## YOUR ASSIGNMENT:
No pictures belong in the copy. Reproduce exactly the lines beginning at the line containing "Screen dimensions: 247x168" and continuing to the end of the entries below.

## ENTRIES PROVIDED:
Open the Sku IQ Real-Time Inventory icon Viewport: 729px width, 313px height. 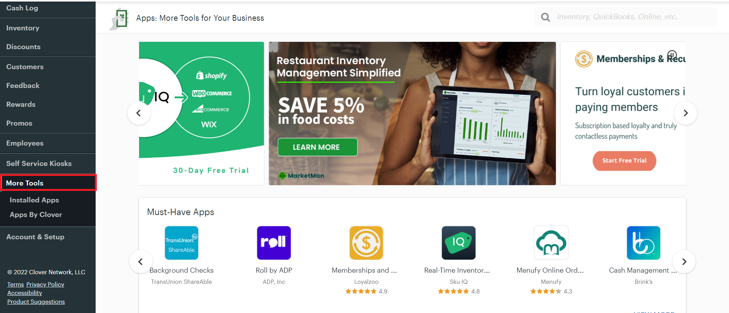point(459,243)
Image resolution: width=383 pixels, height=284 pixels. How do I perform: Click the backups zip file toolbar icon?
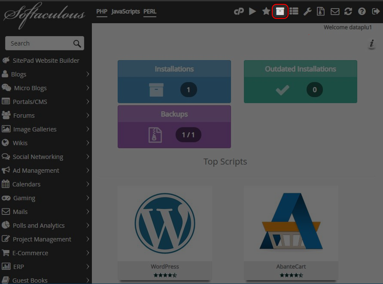(321, 12)

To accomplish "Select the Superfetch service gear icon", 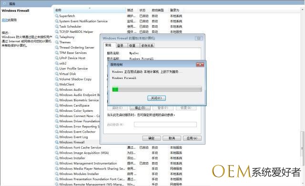I will (x=57, y=16).
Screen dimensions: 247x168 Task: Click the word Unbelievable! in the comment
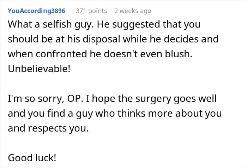39,69
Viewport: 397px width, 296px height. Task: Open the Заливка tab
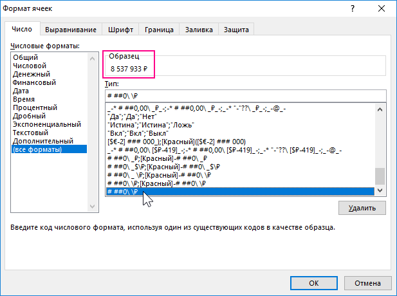point(199,30)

## RESPONSE TO THIS TASK:
Screen dimensions: 247x168 Task: Click the word Unbelievable! in the comment
39,69
Viewport: 397px width, 296px height. Task: Open the Заливка tab
point(199,30)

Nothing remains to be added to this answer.